İsrail’in Gazze Şeridi’ne yönelik saldırıları devam ederken, son 24 saat içerisinde yaşanan vahşetin boyutu büyük bir trajediye işaret etmektedir. Gazze’deki Sivil Savunma Müdürlüğü Sözcüsü Mahmud Basal, İsrail’in gerçekleştirdiği saldırılar sonucunda 9’u çocuk 34 Filistinlinin hayatını kaybettiğini açıkladı. Bu saldırılar, uzun süredir devam eden abluka altındaki Gazze Şeridi’nde yaşanan insanlık dışı bir katliamın en son örneği olarak karşımıza çıkmaktadır.
2019 yılından bu yana devam eden İsrail’in Gazze’ye yönelik saldırıları, her geçen gün daha da şiddetlenerek devam etmektedir. Başta çocuklar olmak üzere sivilleri hedef alan İsrail ordusu, skandal boyutlara ulaşan bir vahşet sergilemektedir. Bugüne kadar 7 Ekim 2023 tarihinden itibaren gerçekleştirilen saldırılarda 16 bin 795 çocuk ve 11 bin 378 kadın olmak üzere toplamda 41 bin 272 Filistinli hayatını kaybetmiş, 95 bin 551 kişi de yaralanmıştır.
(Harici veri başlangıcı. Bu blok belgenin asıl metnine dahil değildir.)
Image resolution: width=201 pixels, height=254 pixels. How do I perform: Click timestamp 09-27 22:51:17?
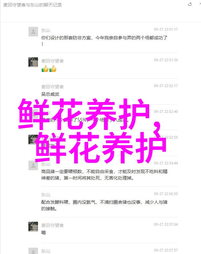click(166, 29)
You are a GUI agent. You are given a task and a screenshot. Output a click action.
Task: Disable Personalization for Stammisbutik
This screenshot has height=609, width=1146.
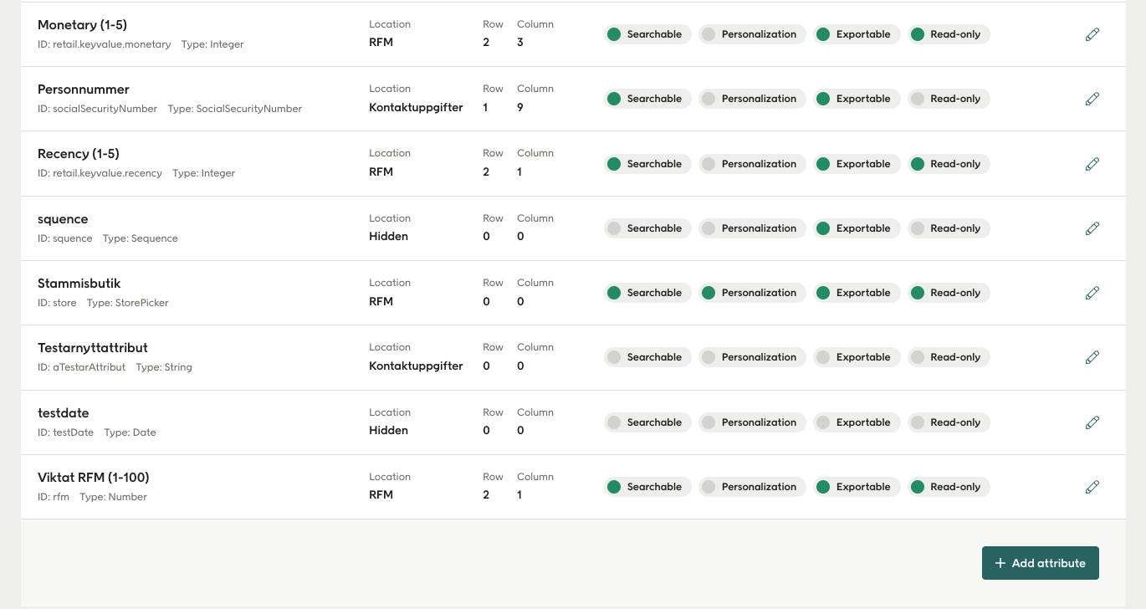pos(752,293)
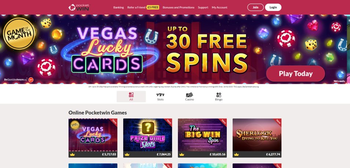Image resolution: width=350 pixels, height=168 pixels.
Task: Open the Banking menu item
Action: (x=118, y=7)
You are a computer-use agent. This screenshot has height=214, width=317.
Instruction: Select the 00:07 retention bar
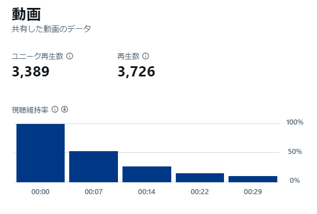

Bu saldırılar sonucunda binlerce insanın enkaz altında kaldığı ve sivil altyapının tahrip edildiği bilgisi de ulaşmaktadır.
Gazze’deki acımasız saldırılar karşısında uluslararası toplumun sessiz kalması ve bu vahşete dur dememesi, insanlık adına büyük bir utanç kaynağıdır. Özellikle İsrail’in hastaneler ve eğitim kurumları gibi sivil altyapıyı hedef alması, savaş suçu olarak değerlendirilmelidir. Bu saldırılar sonucunda yaşanan kayıpların ve acıların derinlemesine incelenerek sorumluların hesap vermesi gerekmektedir.
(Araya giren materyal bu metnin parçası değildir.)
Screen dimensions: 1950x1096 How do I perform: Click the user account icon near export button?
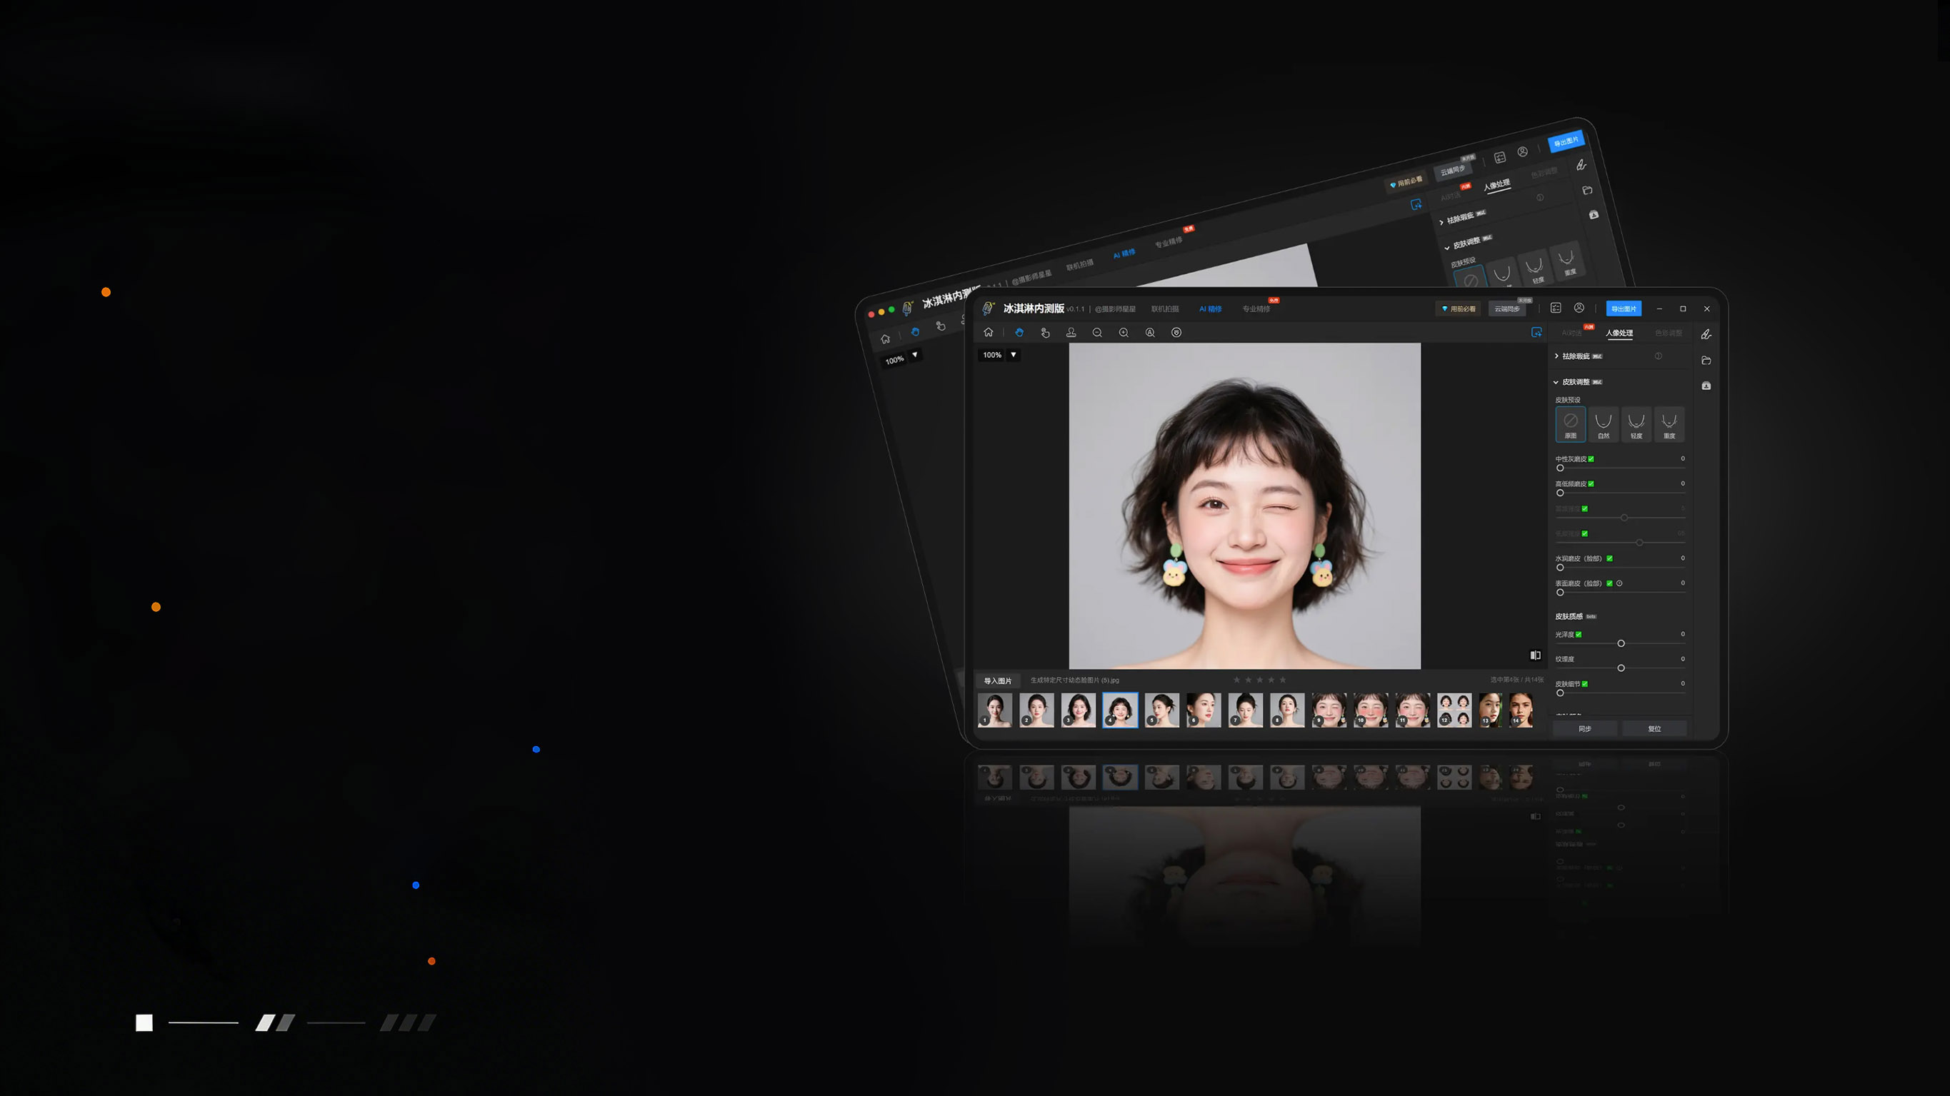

Anadolu Ajansı’nın (AA) aktardığı bilgilere göre, Gazze Şeridi’nde yaşanan bu insanlık dışı saldırıların durdurulması ve bölgede barışın sağlanması için uluslararası toplumun acil önlem alması gerekmektedir. İsrail’in hukuka aykırı şekilde gerçekleştirdiği saldırılar, herkesin gözü önünde cereyan etmektedir ve bu duruma sessiz kalmak kabul edilemez bir tutumdur.
Sonuç olarak, İsrail’in Gazze’ye yönelik saldırıları sonucunda yaşanan can kayıpları ve yıkım, insanlık adına büyük bir utanç vesikasıdır. Uluslararası camianın bu vahşete dur demesi ve vicdan sahibi herkesin bu konuda duyarlılık göstermesi, barış ve adaletin tesis edilmesi için önemli bir adım olacaktır. Bu tür saldırıların bir daha yaşanmaması ve masum insanların hayatlarının korunması için uluslararası toplumun bir araya gelerek ortak bir tavır sergilemesi büyük bir önem arz etmektedir.